▶ [Problem to solve]
Please copy the lines of the listing below between the line containing "Image resolution: width=473" and the line containing "at that location.", inclusive. Leave the pictures out of your copy.

(Stored records)
****

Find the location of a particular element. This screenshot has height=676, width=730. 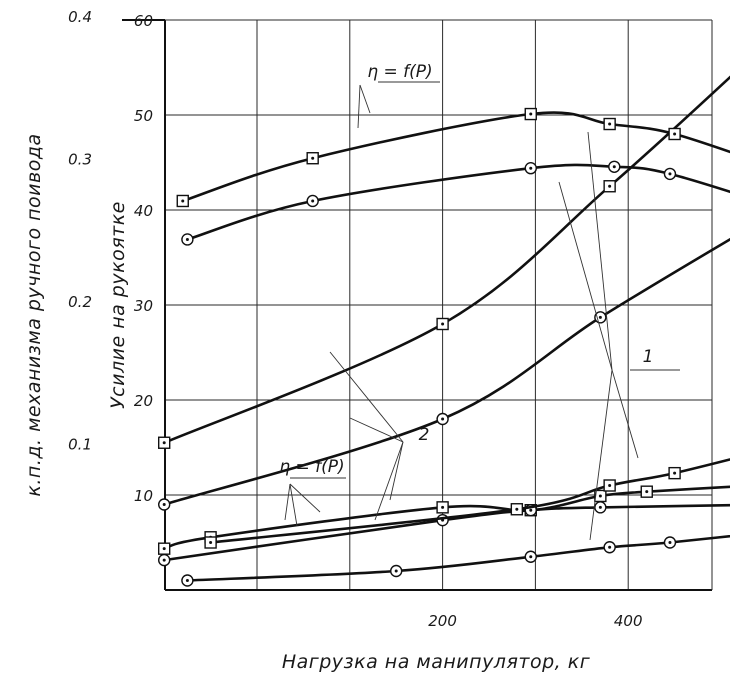

x-axis-title: Нагрузка на манипулятор, кг is located at coordinates (436, 662).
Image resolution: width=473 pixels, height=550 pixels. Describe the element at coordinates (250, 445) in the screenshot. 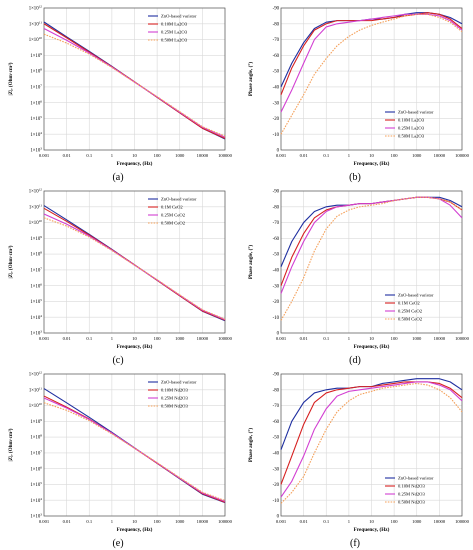

I see `y-axis-title: Phase angle, (°)` at that location.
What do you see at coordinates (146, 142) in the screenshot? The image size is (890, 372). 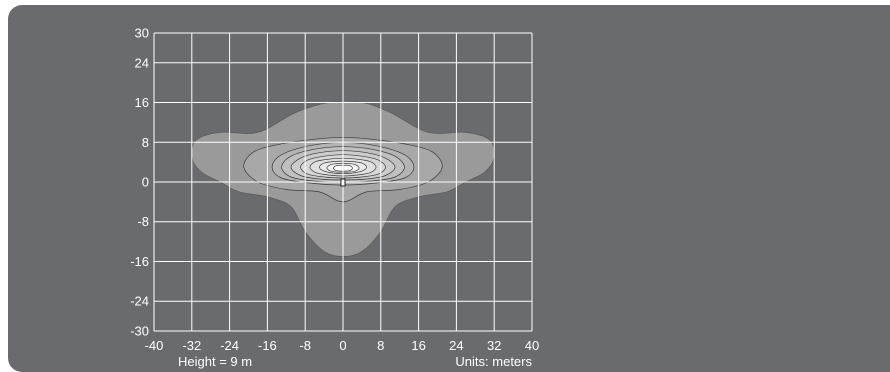 I see `y-tick-label: 8` at bounding box center [146, 142].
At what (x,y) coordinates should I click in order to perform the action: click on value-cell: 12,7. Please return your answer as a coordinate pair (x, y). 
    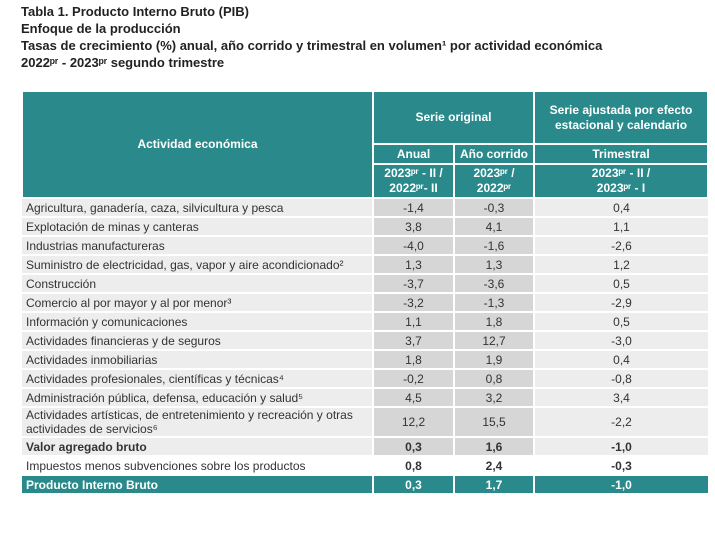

****

▶ [Written answer]
Image resolution: width=473 pixels, height=550 pixels. Describe the element at coordinates (250, 445) in the screenshot. 

I see `y-axis-title: Phase angle, (°)` at that location.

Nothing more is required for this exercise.